I think that it is clear that we should have $a \geq c$. Am I right to conclude though the following: that necessarily either 1) $a > c$ or 2) $a=c$ and $b>d$? 
Or can $X$ and $Y$ have the same support? 
 A: For simplicity assume $X$ and $Y$ have symmetric PDFs over $[0,1]$ with no impulses, and different CDF functions.
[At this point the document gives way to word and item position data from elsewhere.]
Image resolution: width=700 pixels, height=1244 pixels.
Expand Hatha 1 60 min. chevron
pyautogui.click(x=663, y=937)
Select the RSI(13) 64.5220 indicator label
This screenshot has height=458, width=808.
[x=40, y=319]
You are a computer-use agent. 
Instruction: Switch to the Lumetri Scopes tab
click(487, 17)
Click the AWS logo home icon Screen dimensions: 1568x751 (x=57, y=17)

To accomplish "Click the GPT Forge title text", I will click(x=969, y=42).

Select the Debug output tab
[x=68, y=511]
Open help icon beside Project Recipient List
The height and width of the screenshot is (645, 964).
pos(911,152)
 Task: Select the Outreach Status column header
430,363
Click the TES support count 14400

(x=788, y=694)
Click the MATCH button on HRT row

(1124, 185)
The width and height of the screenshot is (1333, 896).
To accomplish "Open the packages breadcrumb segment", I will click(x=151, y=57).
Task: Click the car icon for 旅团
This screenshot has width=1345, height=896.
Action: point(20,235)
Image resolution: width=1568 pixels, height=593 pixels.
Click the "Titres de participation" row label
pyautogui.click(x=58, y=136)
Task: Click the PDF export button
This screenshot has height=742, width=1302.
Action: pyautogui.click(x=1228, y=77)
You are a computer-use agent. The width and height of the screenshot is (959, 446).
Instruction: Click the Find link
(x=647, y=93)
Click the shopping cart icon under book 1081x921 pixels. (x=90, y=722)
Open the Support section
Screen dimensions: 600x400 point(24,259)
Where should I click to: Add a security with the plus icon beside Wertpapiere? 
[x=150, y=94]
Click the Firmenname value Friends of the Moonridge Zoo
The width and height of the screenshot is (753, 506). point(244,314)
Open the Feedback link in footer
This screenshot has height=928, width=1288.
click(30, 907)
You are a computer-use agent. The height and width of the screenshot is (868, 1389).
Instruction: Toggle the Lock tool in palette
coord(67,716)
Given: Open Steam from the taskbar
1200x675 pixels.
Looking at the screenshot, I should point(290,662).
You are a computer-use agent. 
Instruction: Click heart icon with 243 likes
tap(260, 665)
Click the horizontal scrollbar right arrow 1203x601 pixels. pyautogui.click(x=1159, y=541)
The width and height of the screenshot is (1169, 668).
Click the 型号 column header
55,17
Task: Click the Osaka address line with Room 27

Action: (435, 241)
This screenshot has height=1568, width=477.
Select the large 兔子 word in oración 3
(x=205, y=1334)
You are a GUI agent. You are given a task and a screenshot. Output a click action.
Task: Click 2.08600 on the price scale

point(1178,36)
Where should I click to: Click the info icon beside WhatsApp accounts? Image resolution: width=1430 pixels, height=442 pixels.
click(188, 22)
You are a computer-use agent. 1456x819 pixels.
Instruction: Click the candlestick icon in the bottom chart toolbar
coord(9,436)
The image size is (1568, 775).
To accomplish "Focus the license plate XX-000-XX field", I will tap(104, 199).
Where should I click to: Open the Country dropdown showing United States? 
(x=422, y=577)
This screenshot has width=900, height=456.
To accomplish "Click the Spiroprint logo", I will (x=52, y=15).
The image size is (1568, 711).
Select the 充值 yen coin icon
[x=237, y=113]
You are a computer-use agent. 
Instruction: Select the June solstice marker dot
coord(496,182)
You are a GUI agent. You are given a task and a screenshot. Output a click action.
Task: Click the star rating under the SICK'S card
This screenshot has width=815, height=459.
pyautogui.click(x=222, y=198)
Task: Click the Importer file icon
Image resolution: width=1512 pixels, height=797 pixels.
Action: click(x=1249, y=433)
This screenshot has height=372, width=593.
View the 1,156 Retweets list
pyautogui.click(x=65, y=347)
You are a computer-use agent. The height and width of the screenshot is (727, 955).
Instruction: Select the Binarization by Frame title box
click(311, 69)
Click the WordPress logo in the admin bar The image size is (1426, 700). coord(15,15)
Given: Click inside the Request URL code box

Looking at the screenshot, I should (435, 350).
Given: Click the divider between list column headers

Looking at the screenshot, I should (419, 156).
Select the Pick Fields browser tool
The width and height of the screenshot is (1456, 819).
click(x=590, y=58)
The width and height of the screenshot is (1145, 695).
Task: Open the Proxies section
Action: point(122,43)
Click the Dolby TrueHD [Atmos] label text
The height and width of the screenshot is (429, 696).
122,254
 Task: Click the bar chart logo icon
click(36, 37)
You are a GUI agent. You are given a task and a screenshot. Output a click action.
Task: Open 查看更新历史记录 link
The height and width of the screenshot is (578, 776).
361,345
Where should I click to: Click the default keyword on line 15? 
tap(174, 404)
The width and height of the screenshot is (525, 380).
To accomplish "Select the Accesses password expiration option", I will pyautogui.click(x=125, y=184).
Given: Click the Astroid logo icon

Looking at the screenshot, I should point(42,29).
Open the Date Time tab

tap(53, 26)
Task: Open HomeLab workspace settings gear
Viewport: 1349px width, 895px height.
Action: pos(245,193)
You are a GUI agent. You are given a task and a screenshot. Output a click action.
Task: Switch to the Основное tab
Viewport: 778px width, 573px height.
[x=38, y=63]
The symmetry implies one cannot be stochastically greater than or equal to the other. (A similar argument can be done for an interval $[a,b]$ by shifting and scaling). 
Suppose $X$ is stochastically greater than or equal to $Y$ (we reach a contradiction).  Then $F_X(t) \leq F_Y(t)$ for all $t \in [0,1]$. By symmetry we have $F_X(1/2) = F_Y(1/2)=1/2$. 
Case 1:  Suppose there is a $t \in (0,1/2)$ such that $F_X(t) < F_Y(t)$.  Then: 
$$F_X(1/2) - F_X(t) = \int_t^{1/2} f_X(x) dx \underbrace{=}_{symmetry} \int_{1/2}^{1-t} f_X(x)dx = F_X(1-t) - F_X(1/2)  $$
Likewise: 
$$F_Y(1/2) - F_Y(t) = \int_t^{1/2} f_Y(y) dy \underbrace{=}_{symmetry} \int_{1/2}^{1-t} f_Y(y)dy = F_Y(1-t) - F_Y(1/2)  $$
But $F_X(t)  < F_Y(t)$ and $F_X(1/2)=F_Y(1/2)$ implies: 
$$ \underbrace{F_X(1/2) - F_X(t)}_{F_X(1-t)-F_X(1/2)} = F_Y(1/2) - F_X(t) > \underbrace{F_Y(1/2)-F_Y(t)}_{F_Y(1-t)-F_Y(1/2)} $$
And so: 
$$ F_X(1-t) - \underbrace{F_X(1/2)}_{1/2} > F_Y(1-t) - \underbrace{F_Y(1/2)}_{1/2} $$
and so $F_X(1-t) > F_Y(1-t)$, a contradiction. 
Case 2:  $F_X(t) = F_Y(t)$ for all $t \in [0,1/2]$.  By symmetry it holds that $F_X(t) = F_Y(t)$ for all $t \in [0,1]$, contradicting the fact that $X$ and $Y$ have different CDFS.